In 1880, the California Southern Railroad was formed to connect San Diego to the national rail network and Del Mar was along the planned route. It was first settled in 1882 by Theodore M. Loop, a railroad official from New York, and his wife Ella. Loop thought the area was "the most attractive place on the entire coast". Ella gave the site its name, inspired by Bayard Taylor's poem "The Fight of Paso del Mar". Instead of moving on when the railroad was completed, Loop decided he wanted to stay. In 1885, Loop met Colonel Jacob Taylor and proposed building a town together. Taylor was a prosperous rancher that had come to the region with his family. He had bought Rancho Santa Maria de Los Peñasquitos and intended to stay there. On seeing the beauty and development potential of the Del Mar area, he changed his plans. He purchased 338 acre of land from Enoch Talbert, with visions of building a seaside resort for the rich and famous. He installed the first telephone line between Del Mar and Peñasquitos so he could manage his ranch while living on the coast and developing his resort. By 1888, there was a village of about 25 homes with what is now 10th Street as its main corridor. The city built the first dedicated school for the surrounding sparsely populated area, ending the practice of students being taught in barns. The town's development suffered a major setback when Taylor's hotel "Casa del Mar" burned to the ground due to a kitchen fire the following year. Flooding in Southern California had damaged roads, bridges, and railroad tracks causing widespread devastation and leaving Del Mar isolated. San Diego's population fell in half from its 1887 peak by 1890. Despite Taylor's initial pledge to rebuild, he was not only unable to complete the project, he lost his ranch in the subsequent recession and left California. Development stalled and the city closed the century with a population of fewer than a hundred people.

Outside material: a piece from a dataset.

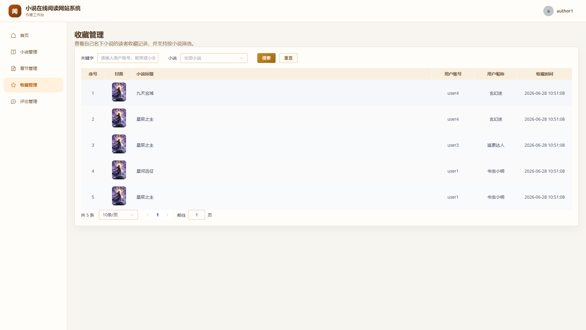This screenshot has height=330, width=586.
Task: Click the 前往 page number input
Action: click(x=197, y=215)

In 1905, the South Coast Land Company acquired all of Taylor's land. They hired Ed Fletcher, who later became a State Senator, to subdivide the land and lay out a road system. They hired John C. Austin, one of Los Angeles' most prominent architects, to revive Taylor's hotel site for their first building in Del Mar. The hotel site became the Stratford Inn and was completed around 1910. Austin was from Oxfordshire, England near William Shakespeare's home of Stratford-upon-Avon. The hotel name and its Tudor Revival architecture style were meant to evoke Shakespeare's home and era.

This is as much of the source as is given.